Pantera were in Dublin when the unthinkable happened. Twenty-four hours earlier, on September 10, 2001, they’d met in New York to fly to Ireland in preparation for the final leg of the tour in support of their ninth album, Reinventing The Steel, which had been released the previous year. But as they touched down in the Irish capital around noon on September 11, something felt wrong.
“I got off the plane and I had never felt such a cold vibe in my life,” drummer Vinnie Paul told me in early 2004, looking back on the events of that infamous day. “I went to my hotel, got checked in, and my tour manager called and said, ‘Are you watching TV?’ I said, ‘No, why – do they have the [Dallas] Cowboys game on?’ He said, ‘Turn it on!’”
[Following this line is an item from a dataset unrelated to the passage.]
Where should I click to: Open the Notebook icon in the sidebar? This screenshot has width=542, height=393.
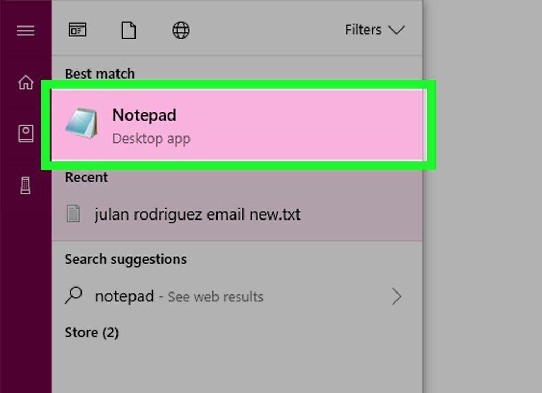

Vinnie clicked the set on in his room, just as an airplane smashed into one of the Twin Towers of New York’s World Trade Center and burst into a blinding fireball.
“Whoa, dude!” Vinnie told him, feeling his stomach drop.
“What fucking movie is this?”
“This ain’t no movie, bro,” the manager replied, confirming Vinnie worst fears. “This is happening. And the tour’s cancelled.”
It soon became clear what was going on. What Vinnie had seen was the second of two planes that al-Qaida terrorists had flown into the World Trade Center. Soon, both towers would collapse, causing catastrophic loss of life.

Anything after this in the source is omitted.